Objectives. To investigate the classification performance of support vector machine in mild traumatic brain injury (mTBI) from normal controls. Methods. Twenty-four mTBI patients (15 males and 9 females; mean age,
38.88
±
13.33
years) and 24 age and sex-matched normal controls (13 males and 11 females; mean age,
40.46
±
11.4
years) underwent resting-state functional MRI examination. Seven imaging parameters, including amplitude of low-frequency fluctuation (ALFF), fractional amplitude of low-frequency fluctuation (fALFF), regional homogeneity (ReHo), degree centrality (DC), voxel-mirrored homotopic connectivity (VMHC), long-range functional connectivity density (FCD), and short-range FCD, were entered into the classification model to distinguish the mTBI from normal controls.

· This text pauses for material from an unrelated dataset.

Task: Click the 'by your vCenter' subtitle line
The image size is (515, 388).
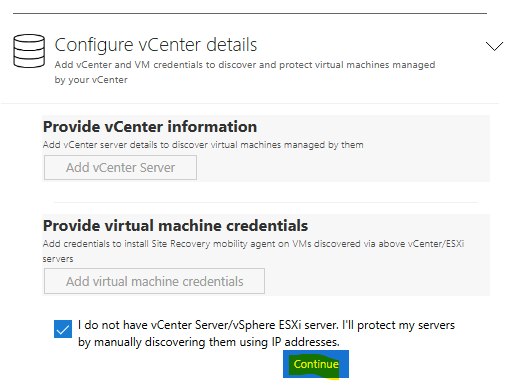Action: click(91, 80)
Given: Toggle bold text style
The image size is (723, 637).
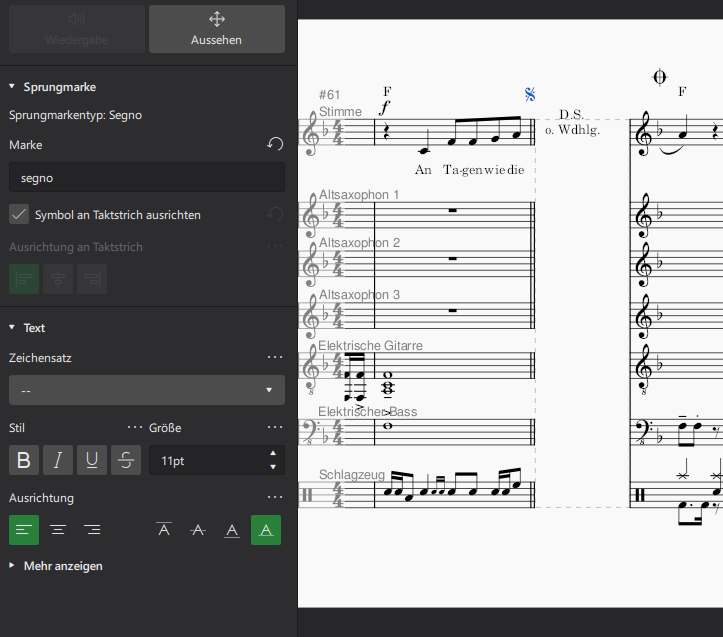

Results. The ability for any single imaging parameters to distinguish the two groups is lower than multiparameter combinations. The combination of ALFF, fALFF, DC, VMHC, and short-range FCD showed the best classification performance for distinguishing the two groups with optimal AUC value of 0.778, accuracy rate of 81.11%, sensitivity of 88%, and specificity of 75%. The brain regions with the highest contributions to this classification mainly include bilateral cerebellum, left orbitofrontal cortex, left cuneus, left temporal pole, right inferior occipital cortex, bilateral parietal lobe, and left supplementary motor area. Conclusions. Multiparameter combinations could improve the classification performance of mTBI from normal controls by using the brain regions associated with emotion and cognition.